## The input
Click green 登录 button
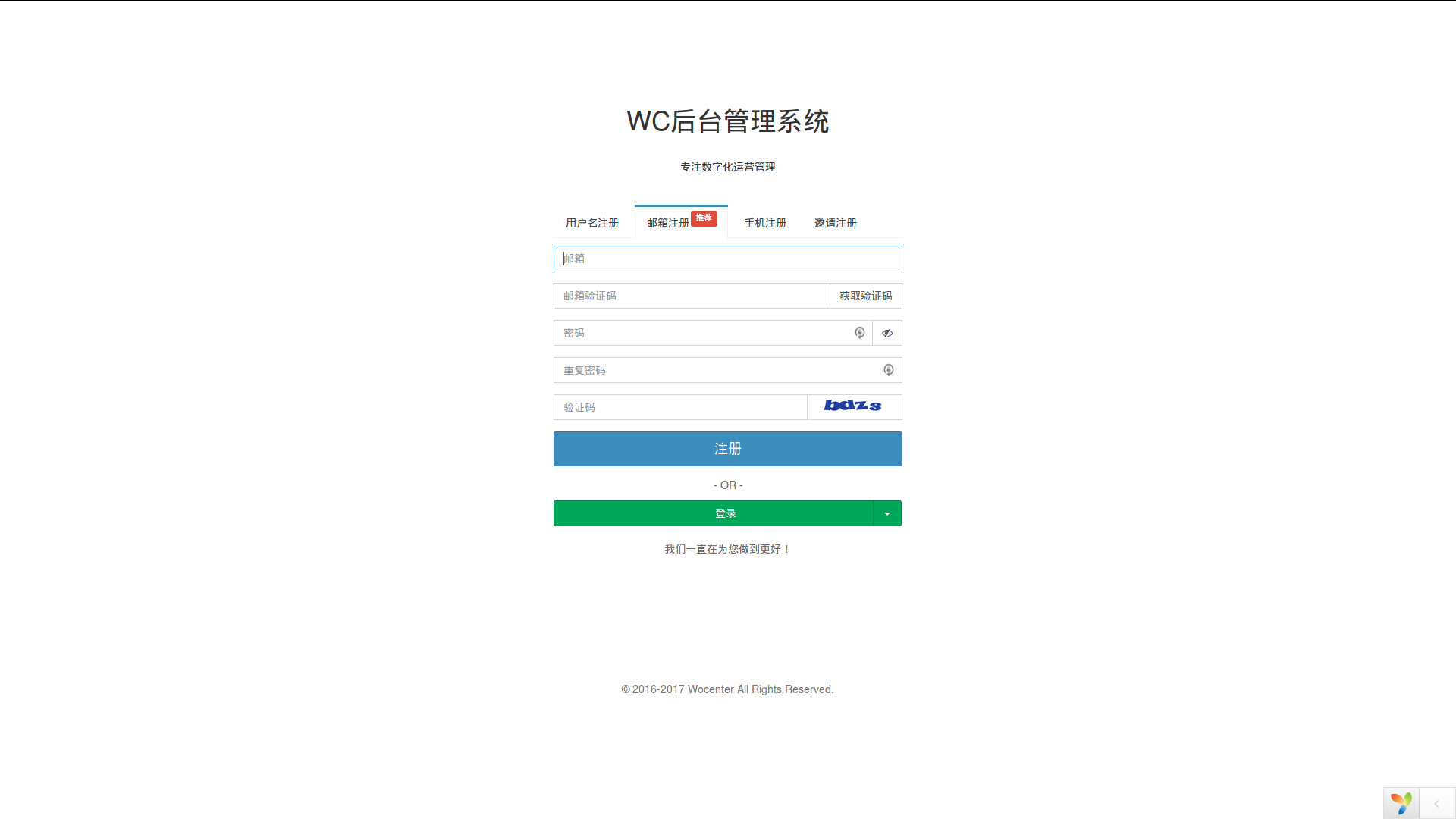The width and height of the screenshot is (1456, 819). 713,514
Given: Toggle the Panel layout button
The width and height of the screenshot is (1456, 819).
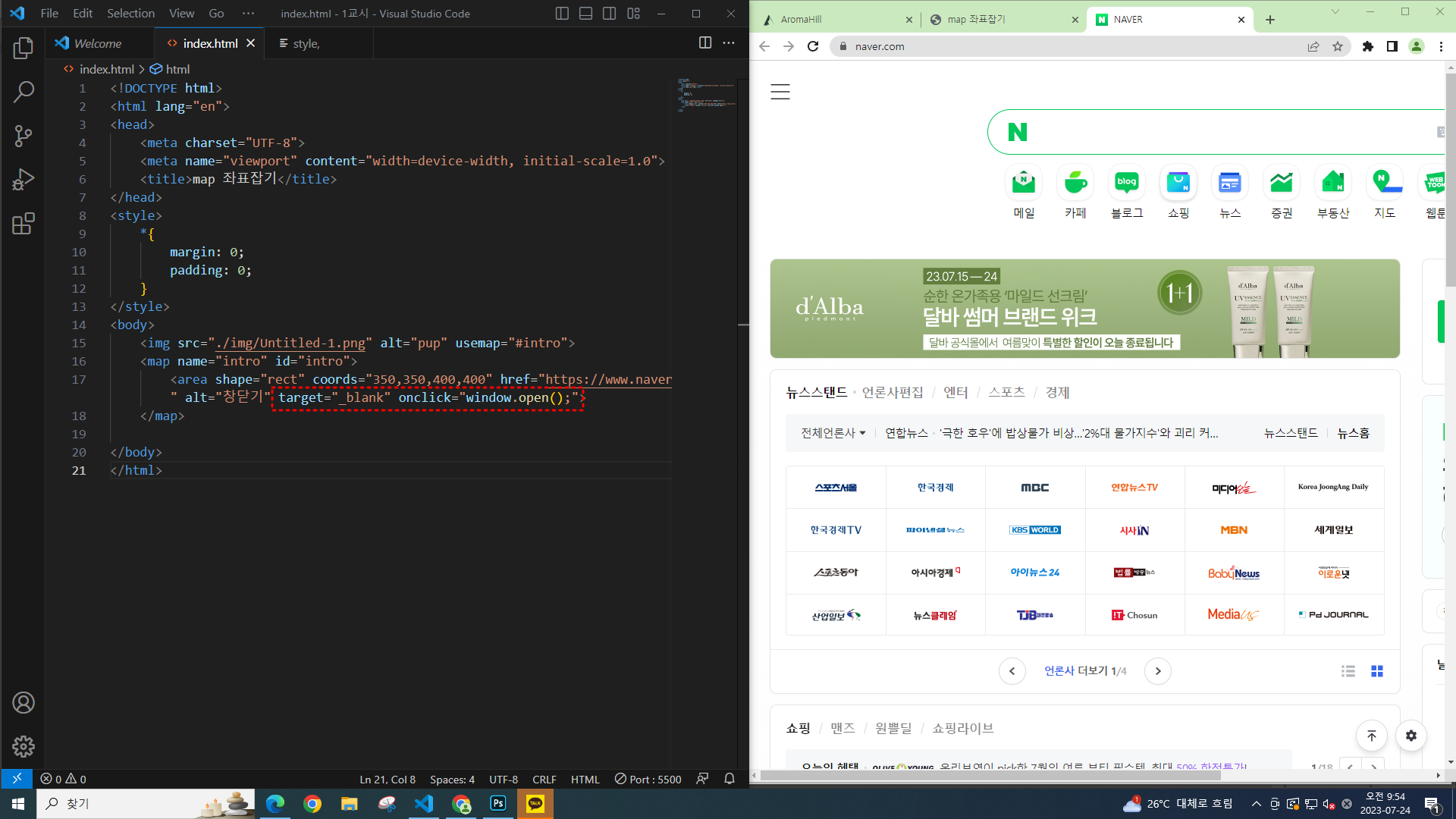Looking at the screenshot, I should click(x=585, y=14).
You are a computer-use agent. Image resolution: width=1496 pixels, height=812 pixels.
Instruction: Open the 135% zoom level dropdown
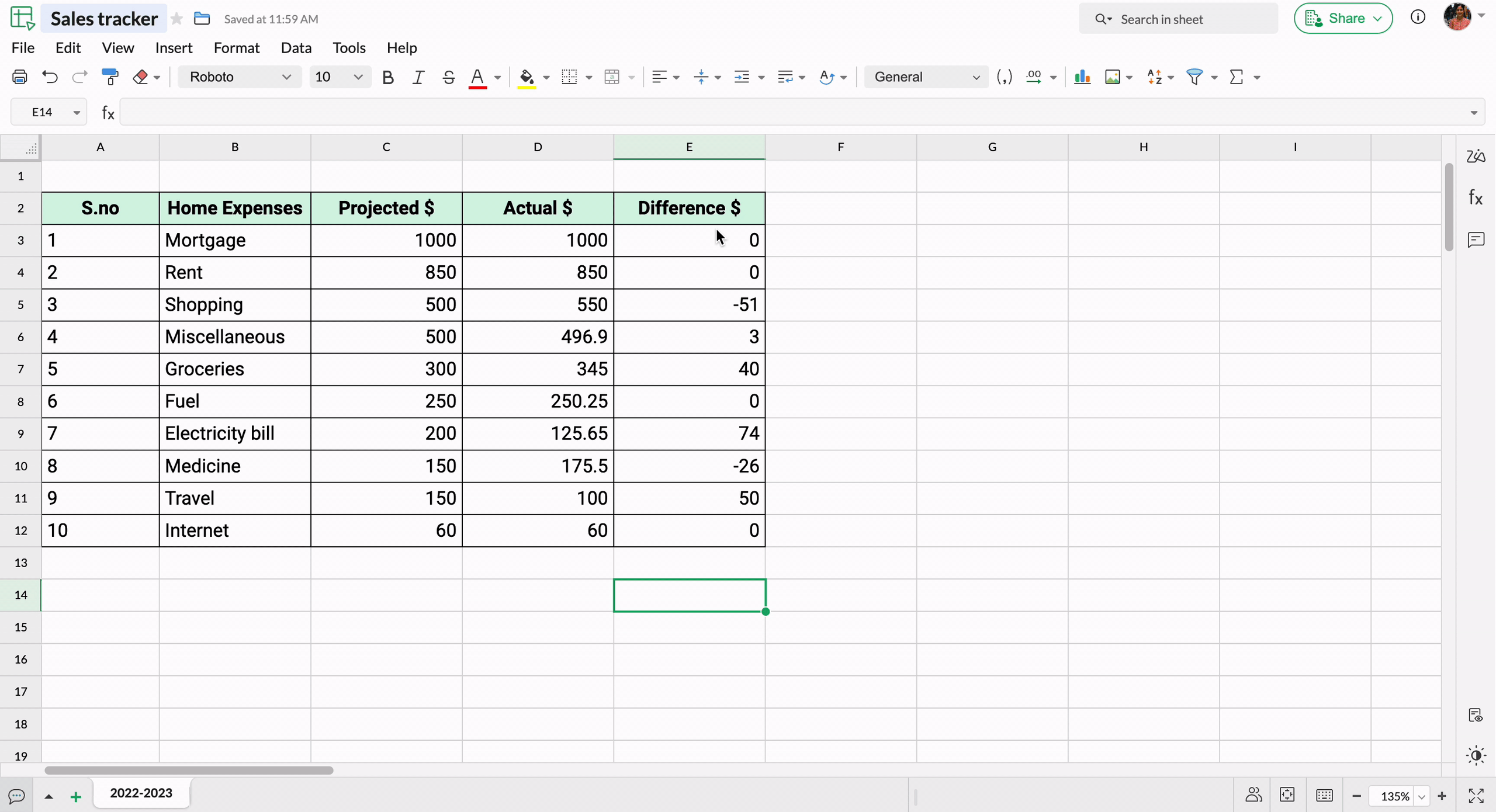(x=1421, y=796)

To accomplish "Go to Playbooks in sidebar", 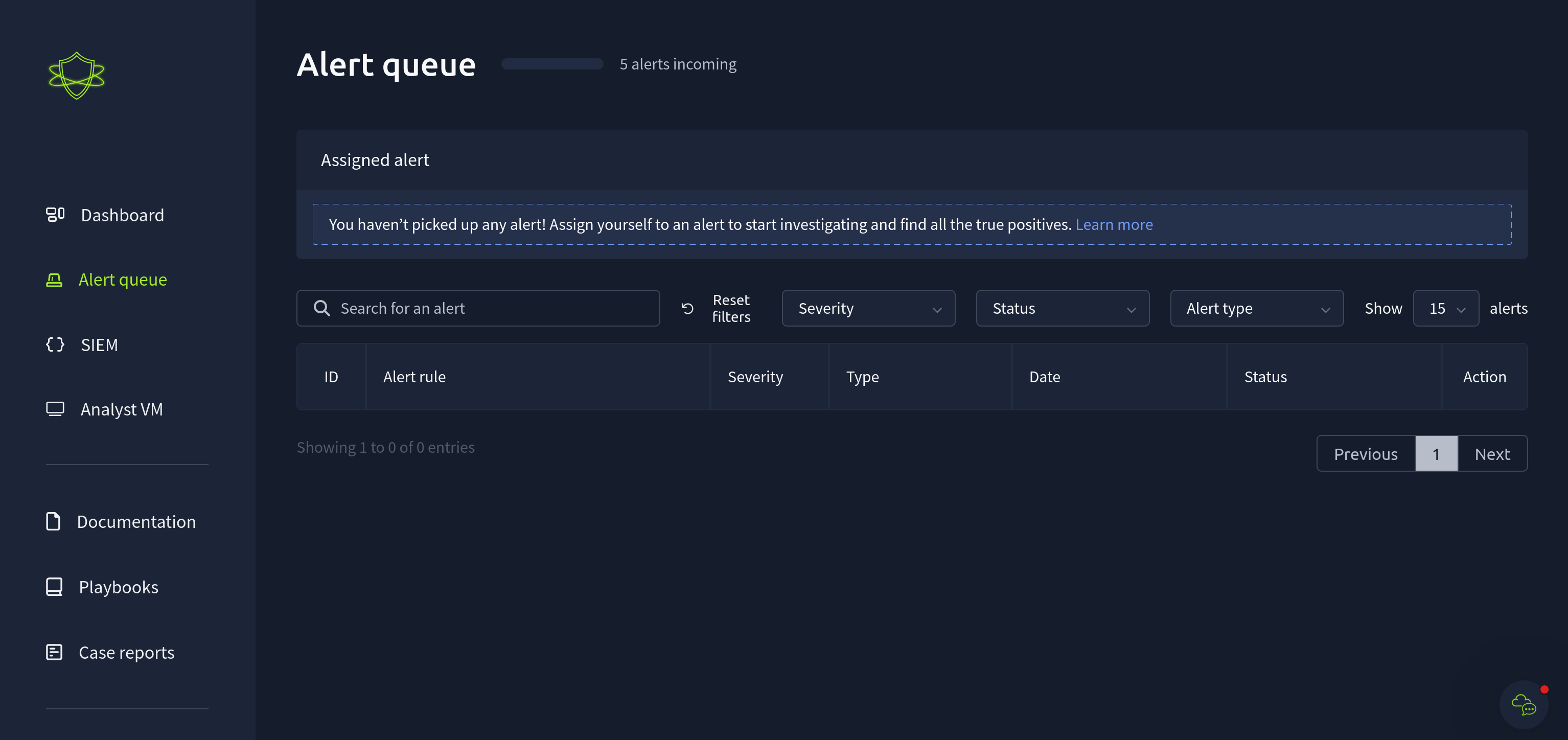I will (119, 587).
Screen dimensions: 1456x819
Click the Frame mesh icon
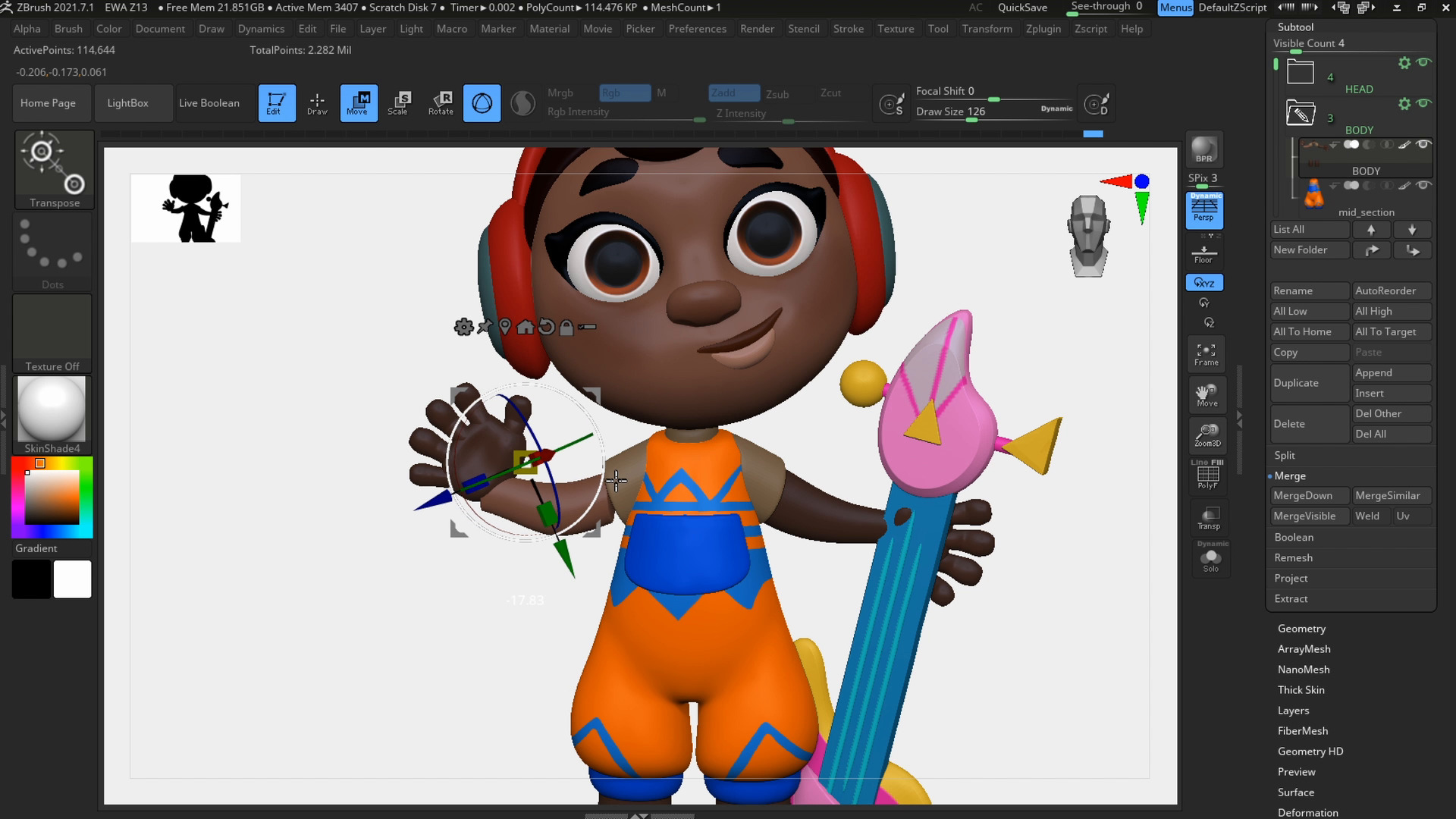(x=1206, y=354)
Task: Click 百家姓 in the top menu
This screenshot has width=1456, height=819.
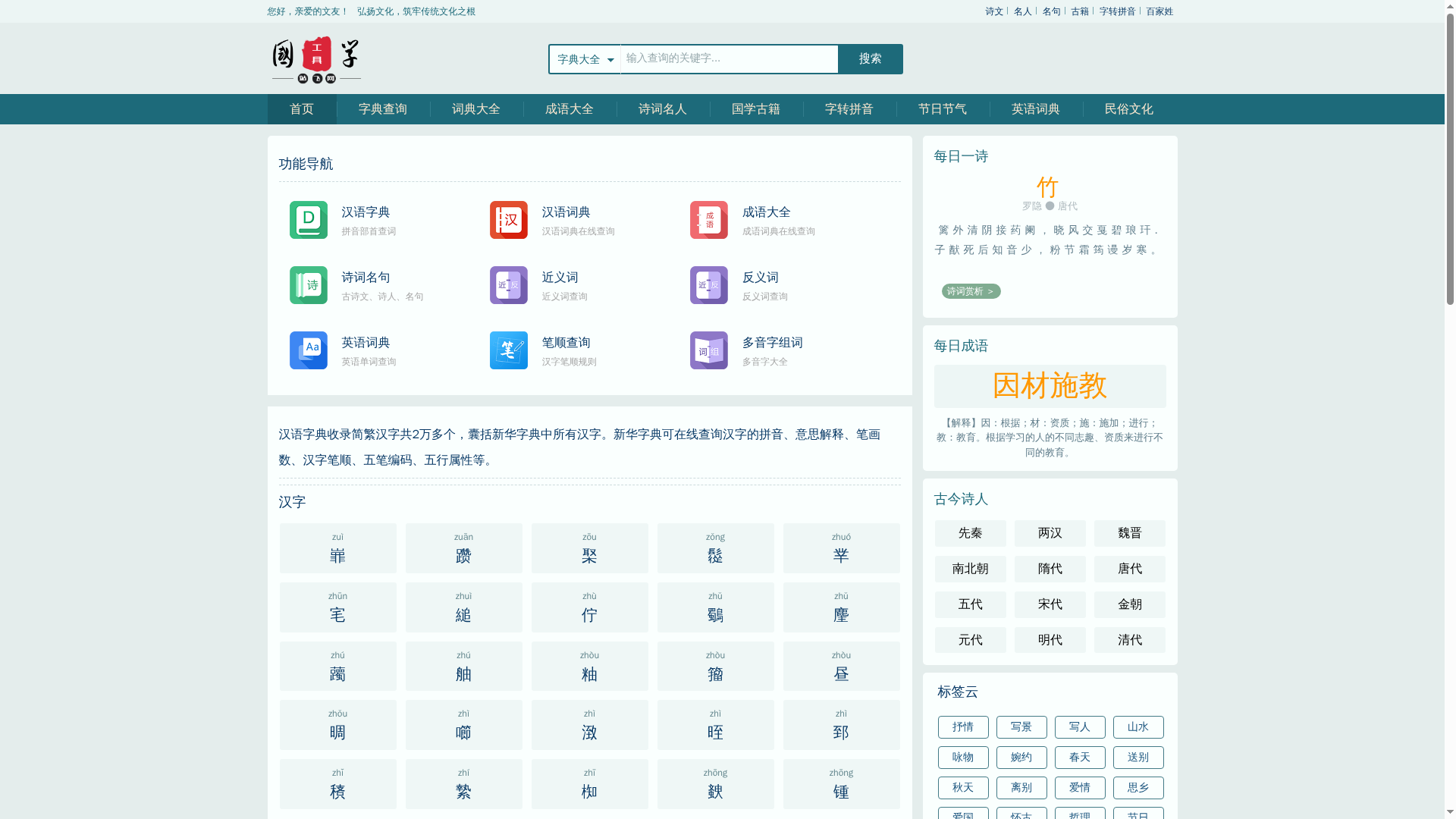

## Exercise goal
Starting at the line that holds "Screen dimensions: 1456x819", print each line through the last one of the entries above, exactly and with both ends included; no pictures.

## Output
Screen dimensions: 1456x819
Click the Frame mesh icon
(x=1206, y=354)
Task: Click 百家姓 in the top menu
This screenshot has width=1456, height=819.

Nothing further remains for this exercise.